Your instructions | Could you repeat the entries from the line with "Given: Click the Reset rotation label" to the line with "click(x=476, y=420)", replacing "inventory hotbar" with "item hotbar" and changing nothing else?

Records contained in a dataset |

———

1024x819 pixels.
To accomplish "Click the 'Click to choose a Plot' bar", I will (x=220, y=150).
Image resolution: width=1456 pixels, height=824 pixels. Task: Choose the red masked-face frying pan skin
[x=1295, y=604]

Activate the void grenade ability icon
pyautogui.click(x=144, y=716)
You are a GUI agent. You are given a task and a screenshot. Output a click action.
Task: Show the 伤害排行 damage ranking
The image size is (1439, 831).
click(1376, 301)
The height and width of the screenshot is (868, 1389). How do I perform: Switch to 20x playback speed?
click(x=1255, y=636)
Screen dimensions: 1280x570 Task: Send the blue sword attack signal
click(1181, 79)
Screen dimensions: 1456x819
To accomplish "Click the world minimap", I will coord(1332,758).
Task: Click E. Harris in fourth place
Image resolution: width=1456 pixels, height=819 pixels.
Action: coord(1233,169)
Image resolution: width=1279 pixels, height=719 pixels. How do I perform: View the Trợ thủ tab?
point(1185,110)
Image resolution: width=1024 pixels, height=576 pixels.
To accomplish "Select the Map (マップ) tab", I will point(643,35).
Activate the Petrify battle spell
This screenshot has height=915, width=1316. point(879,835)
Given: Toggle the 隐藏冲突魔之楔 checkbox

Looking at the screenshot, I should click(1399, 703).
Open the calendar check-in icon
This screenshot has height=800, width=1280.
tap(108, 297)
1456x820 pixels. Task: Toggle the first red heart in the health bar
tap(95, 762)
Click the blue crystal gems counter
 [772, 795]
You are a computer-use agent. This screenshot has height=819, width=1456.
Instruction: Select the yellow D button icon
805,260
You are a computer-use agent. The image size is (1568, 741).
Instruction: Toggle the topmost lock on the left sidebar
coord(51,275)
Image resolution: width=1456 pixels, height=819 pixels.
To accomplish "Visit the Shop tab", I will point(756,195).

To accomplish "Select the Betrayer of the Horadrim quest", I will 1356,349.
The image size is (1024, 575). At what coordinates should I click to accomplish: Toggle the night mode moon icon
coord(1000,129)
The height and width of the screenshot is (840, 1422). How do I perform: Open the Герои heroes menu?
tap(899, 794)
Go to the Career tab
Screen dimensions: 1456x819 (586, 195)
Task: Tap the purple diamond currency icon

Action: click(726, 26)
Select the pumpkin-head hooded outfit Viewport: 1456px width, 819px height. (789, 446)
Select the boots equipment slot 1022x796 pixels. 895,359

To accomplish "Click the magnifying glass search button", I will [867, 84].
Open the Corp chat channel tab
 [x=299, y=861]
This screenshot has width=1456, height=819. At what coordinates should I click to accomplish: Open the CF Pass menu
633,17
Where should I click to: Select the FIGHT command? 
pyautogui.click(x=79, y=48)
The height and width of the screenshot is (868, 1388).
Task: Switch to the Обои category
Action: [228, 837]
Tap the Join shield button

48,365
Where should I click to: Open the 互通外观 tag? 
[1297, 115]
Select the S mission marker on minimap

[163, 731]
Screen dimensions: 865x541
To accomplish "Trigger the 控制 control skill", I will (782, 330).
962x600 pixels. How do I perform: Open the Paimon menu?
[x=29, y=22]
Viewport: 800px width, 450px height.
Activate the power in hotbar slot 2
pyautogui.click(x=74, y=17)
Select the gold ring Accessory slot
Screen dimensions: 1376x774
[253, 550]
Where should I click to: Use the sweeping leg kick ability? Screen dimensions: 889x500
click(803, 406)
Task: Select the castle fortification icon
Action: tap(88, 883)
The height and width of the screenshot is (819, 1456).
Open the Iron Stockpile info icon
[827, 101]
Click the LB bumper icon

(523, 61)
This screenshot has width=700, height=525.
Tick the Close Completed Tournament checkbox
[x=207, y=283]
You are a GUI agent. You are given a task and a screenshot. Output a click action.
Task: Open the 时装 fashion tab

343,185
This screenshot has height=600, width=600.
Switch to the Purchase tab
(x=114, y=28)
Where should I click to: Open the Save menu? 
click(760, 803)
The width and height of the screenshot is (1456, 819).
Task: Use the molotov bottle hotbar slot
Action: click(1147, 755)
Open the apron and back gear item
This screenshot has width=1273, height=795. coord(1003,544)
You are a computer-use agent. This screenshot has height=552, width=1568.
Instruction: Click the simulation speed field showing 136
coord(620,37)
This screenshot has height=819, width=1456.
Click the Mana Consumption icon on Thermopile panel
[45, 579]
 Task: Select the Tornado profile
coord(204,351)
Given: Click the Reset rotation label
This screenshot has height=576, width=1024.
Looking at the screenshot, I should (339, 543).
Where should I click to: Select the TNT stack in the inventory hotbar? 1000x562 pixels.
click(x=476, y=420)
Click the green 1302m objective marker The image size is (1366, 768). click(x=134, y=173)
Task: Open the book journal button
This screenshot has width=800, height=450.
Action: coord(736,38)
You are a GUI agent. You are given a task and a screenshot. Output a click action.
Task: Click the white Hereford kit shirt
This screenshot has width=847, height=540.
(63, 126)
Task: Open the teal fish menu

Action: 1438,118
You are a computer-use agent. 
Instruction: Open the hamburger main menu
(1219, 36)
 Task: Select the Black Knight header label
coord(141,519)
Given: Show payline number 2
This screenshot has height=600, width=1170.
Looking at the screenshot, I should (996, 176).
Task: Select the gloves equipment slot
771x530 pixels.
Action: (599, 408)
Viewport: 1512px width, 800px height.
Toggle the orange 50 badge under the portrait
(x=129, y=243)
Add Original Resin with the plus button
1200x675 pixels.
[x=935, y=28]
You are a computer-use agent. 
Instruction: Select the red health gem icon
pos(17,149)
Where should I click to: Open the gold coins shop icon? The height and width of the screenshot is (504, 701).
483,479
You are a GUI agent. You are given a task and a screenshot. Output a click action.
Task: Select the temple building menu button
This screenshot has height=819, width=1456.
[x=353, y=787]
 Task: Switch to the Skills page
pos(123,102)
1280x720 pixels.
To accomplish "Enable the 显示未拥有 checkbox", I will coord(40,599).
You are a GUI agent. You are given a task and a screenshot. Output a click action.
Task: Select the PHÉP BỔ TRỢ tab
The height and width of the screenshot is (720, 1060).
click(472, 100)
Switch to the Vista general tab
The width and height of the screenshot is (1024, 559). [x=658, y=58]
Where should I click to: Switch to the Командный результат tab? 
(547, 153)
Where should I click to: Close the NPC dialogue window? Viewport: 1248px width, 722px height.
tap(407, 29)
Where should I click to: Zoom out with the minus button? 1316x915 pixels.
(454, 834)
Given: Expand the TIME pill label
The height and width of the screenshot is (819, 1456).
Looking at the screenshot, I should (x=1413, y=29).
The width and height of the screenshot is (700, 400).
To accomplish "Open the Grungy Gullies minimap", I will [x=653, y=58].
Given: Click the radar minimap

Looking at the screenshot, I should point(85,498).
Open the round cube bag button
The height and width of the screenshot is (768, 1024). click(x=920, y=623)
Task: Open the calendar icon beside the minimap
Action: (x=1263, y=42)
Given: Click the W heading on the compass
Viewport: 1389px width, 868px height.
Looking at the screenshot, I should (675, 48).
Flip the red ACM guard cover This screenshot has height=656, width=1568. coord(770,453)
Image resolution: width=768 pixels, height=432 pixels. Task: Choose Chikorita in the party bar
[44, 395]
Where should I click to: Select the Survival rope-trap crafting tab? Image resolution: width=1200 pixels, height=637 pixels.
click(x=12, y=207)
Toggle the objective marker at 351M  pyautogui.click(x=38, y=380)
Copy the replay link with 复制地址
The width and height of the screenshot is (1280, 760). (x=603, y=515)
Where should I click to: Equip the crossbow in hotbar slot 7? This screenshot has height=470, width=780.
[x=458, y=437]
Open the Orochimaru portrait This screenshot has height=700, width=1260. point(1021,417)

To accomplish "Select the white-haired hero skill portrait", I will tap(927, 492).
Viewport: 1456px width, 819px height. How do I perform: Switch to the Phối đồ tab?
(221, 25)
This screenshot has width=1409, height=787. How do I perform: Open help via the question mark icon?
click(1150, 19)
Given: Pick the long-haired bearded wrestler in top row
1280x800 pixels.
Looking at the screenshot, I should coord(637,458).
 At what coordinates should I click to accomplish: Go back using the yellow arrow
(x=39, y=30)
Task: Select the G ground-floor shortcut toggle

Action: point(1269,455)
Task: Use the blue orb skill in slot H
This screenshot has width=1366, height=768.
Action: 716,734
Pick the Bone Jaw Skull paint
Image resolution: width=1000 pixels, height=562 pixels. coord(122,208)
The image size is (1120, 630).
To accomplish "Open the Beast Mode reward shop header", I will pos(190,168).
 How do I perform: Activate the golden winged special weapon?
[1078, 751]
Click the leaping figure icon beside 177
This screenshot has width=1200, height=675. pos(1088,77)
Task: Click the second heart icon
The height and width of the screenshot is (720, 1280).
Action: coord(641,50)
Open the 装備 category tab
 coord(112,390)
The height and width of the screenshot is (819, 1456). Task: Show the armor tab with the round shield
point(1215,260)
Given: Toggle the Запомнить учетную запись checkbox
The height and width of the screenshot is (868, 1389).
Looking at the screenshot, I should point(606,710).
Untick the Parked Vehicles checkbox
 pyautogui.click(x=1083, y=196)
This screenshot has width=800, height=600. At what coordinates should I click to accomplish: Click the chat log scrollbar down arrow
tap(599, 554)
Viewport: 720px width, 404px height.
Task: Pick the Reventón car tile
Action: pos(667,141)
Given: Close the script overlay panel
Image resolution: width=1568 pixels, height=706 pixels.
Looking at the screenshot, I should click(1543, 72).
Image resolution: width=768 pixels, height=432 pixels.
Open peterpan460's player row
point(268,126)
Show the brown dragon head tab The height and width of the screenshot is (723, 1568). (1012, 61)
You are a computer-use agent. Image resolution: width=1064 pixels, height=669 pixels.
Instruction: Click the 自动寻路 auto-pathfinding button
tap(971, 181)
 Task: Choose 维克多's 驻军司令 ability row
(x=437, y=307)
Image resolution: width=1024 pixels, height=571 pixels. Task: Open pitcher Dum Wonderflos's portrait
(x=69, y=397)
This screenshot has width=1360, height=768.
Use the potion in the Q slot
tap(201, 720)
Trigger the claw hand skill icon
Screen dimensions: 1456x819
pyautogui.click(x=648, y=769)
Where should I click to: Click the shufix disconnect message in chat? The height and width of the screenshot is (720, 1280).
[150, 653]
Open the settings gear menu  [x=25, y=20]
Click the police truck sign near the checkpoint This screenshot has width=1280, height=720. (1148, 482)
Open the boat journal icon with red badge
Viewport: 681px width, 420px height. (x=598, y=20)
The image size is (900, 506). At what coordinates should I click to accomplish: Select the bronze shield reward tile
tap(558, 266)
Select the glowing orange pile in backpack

———

Written answer |
Given: Click the Reset rotation label
This screenshot has height=576, width=1024.
Looking at the screenshot, I should (339, 543).
Where should I click to: Select the TNT stack in the item hotbar? 1000x562 pixels.
click(x=476, y=420)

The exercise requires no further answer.